Predicting Fraud Cases in E-Commerce Transactions Using Random Forest Regression: A Data Mining Approach for Enhancing Cybersecurity and Transaction Integrity
DOI:
https://doi.org/10.63913/jcl.v1i2.6Keywords:
Fraud Detection, E-Commerce Security, Random Forest Regression, Machine Learning, Cyber LawAbstract
Fraudulent activities in e-commerce pose significant risks to businesses and consumers alike, resulting in financial losses and eroding trust in online transactions. This study aims to address this issue by developing a predictive model for fraud cases using Random Forest Regression, a robust machine learning technique known for handling nonlinear relationships and high-dimensional data. The dataset comprises daily transaction metrics such as fraud cases, transaction errors per million, transparency rating, security incidents, cyber attacks, audit compliance scores, transaction speeds, and customer trust indices, collected over multiple years.
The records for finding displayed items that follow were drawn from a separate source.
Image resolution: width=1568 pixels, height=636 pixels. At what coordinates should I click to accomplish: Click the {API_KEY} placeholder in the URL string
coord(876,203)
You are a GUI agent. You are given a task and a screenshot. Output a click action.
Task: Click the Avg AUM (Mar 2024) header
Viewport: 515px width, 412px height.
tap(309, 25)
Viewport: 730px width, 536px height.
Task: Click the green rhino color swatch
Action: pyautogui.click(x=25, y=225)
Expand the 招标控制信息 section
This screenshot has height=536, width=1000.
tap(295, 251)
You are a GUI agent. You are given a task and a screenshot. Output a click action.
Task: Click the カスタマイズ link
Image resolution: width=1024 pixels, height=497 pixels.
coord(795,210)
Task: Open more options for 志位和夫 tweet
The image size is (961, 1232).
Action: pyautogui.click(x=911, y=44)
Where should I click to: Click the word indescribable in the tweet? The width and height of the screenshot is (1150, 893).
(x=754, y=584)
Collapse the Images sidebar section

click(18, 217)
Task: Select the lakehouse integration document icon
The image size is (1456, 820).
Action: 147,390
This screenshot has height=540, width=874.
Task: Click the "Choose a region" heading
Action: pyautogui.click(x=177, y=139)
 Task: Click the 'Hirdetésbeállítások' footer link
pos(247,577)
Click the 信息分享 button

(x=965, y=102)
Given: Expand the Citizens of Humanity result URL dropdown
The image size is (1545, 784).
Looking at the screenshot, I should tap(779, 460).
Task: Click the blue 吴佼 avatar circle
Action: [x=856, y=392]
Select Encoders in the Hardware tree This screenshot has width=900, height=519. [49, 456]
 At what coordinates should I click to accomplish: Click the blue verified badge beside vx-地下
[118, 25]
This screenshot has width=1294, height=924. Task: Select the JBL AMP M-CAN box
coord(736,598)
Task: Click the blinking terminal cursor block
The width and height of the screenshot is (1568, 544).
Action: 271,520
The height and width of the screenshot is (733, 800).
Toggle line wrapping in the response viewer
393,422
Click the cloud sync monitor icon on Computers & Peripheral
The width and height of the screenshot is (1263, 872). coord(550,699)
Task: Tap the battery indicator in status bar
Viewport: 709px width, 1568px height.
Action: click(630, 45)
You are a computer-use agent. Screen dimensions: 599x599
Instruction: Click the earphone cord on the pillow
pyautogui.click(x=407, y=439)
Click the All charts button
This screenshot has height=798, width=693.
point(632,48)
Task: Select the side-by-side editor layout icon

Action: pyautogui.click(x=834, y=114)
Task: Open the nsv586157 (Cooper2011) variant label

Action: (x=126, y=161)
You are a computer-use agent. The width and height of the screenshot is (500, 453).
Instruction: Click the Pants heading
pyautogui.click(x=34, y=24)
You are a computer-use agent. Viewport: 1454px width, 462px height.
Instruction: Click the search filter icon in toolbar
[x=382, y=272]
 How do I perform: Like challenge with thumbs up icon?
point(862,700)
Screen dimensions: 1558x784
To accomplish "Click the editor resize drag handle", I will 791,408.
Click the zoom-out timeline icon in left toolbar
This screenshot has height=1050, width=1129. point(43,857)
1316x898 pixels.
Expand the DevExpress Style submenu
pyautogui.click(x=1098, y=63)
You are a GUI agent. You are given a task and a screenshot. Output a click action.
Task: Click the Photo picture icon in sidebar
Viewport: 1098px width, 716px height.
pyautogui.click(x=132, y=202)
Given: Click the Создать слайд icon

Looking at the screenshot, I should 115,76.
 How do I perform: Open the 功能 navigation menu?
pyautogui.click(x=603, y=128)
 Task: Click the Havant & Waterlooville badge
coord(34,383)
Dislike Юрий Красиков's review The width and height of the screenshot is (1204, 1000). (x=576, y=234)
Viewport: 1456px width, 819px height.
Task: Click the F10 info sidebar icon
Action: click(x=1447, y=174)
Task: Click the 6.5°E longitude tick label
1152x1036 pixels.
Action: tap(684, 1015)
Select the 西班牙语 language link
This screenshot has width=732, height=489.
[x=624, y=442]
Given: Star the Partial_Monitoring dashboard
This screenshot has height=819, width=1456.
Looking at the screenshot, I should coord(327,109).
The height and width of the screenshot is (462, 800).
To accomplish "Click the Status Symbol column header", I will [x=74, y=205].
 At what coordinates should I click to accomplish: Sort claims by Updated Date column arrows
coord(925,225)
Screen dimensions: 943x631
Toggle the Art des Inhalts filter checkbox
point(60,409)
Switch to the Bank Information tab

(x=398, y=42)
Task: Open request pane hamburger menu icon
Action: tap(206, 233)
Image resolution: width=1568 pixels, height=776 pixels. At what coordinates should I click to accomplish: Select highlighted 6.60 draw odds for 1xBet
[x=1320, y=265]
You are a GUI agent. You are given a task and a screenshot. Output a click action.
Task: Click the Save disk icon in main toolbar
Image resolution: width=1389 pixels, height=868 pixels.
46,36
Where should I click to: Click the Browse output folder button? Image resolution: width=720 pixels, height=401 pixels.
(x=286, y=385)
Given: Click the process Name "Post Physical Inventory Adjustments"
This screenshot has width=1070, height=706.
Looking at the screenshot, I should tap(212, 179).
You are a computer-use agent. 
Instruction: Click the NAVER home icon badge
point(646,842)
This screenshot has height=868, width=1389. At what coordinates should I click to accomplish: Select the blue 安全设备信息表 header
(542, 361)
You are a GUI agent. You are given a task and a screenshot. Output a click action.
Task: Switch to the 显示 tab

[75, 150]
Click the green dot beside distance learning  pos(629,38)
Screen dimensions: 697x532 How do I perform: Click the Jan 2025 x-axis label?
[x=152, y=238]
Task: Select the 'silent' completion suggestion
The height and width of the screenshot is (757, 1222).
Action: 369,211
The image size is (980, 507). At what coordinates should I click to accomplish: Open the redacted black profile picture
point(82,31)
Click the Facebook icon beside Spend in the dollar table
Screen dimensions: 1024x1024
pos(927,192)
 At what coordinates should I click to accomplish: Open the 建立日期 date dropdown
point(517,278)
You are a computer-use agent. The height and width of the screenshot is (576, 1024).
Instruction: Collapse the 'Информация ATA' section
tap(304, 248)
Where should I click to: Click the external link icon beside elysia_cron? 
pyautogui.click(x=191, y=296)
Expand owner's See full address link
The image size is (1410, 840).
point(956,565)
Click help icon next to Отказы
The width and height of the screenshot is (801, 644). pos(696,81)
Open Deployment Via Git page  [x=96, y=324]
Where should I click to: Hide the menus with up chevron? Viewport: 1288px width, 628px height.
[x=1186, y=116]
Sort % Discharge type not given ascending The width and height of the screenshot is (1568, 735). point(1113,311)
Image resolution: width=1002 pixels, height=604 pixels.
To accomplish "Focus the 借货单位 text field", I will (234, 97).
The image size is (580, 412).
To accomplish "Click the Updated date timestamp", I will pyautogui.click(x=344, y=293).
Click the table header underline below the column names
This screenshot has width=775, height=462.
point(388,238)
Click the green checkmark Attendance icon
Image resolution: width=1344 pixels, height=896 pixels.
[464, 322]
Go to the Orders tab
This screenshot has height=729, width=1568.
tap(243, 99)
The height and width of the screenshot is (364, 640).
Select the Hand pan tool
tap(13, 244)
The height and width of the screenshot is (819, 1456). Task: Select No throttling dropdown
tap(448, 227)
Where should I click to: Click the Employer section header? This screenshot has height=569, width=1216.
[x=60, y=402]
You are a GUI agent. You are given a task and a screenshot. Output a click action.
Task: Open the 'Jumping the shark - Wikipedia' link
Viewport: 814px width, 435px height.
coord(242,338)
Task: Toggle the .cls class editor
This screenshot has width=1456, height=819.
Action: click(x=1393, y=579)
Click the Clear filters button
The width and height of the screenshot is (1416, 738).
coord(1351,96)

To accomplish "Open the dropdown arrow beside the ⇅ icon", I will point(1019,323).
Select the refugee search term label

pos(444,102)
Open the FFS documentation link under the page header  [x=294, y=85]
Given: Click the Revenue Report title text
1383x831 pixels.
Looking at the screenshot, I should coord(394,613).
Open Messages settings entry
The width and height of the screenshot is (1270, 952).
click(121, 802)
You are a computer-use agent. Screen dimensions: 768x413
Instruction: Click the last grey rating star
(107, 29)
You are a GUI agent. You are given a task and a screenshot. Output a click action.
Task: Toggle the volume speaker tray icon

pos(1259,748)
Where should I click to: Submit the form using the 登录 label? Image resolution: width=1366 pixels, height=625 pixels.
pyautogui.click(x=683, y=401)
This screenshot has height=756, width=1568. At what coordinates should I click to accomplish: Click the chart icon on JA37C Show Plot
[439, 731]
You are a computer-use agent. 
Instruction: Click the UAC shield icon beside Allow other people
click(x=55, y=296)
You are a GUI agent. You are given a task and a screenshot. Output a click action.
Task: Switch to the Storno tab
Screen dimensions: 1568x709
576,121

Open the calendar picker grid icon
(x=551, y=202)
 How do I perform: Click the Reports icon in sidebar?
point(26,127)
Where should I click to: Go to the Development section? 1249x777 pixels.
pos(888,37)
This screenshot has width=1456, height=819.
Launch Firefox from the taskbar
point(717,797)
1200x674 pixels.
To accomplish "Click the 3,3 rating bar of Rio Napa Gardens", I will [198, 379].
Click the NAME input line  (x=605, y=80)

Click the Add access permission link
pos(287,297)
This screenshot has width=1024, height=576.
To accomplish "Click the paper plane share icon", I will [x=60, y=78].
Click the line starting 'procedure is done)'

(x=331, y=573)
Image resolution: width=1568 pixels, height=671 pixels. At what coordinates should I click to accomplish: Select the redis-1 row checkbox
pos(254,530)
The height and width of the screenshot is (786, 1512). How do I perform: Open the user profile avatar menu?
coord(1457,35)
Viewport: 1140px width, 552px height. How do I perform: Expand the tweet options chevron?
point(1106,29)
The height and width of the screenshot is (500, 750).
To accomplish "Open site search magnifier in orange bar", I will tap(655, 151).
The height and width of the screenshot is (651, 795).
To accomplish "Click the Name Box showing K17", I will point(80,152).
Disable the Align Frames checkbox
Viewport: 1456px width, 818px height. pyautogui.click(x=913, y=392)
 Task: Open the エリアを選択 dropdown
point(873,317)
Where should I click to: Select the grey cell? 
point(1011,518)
The methodology involves extensive data preprocessing, including temporal feature extraction from date information, and exploratory data analysis to identify key relationships among features. Correlation analysis revealed that transaction errors per million and security incidents are highly correlated with fraud cases, serving as important predictors. The dataset was split into training and testing sets, with the Random Forest model trained on 80% of the data and evaluated on the remaining 20%. Results indicate that the Random Forest model predicts fraud cases with high accuracy, achieving an R-squared score of 0.9832 and low error metrics (MAE of 21.07 and RMSE of 26.26). Feature importance analysis identified transaction errors per million as the most influential variable, confirming its critical role in fraud detection. Despite these promising results, limitations such as potential data imbalance and model interpretability challenges remain and warrant further research. This research contributes to the growing body of knowledge applying machine learning to cybersecurity and fraud detection, demonstrating practical applicability for improving e-commerce transaction security. The findings also have implications for cyberlaw, suggesting that advanced predictive tools can enhance regulatory enforcement and help develop more secure online commerce environments. Future work will explore incorporating additional features and alternative algorithms to further improve model robustness and transparency.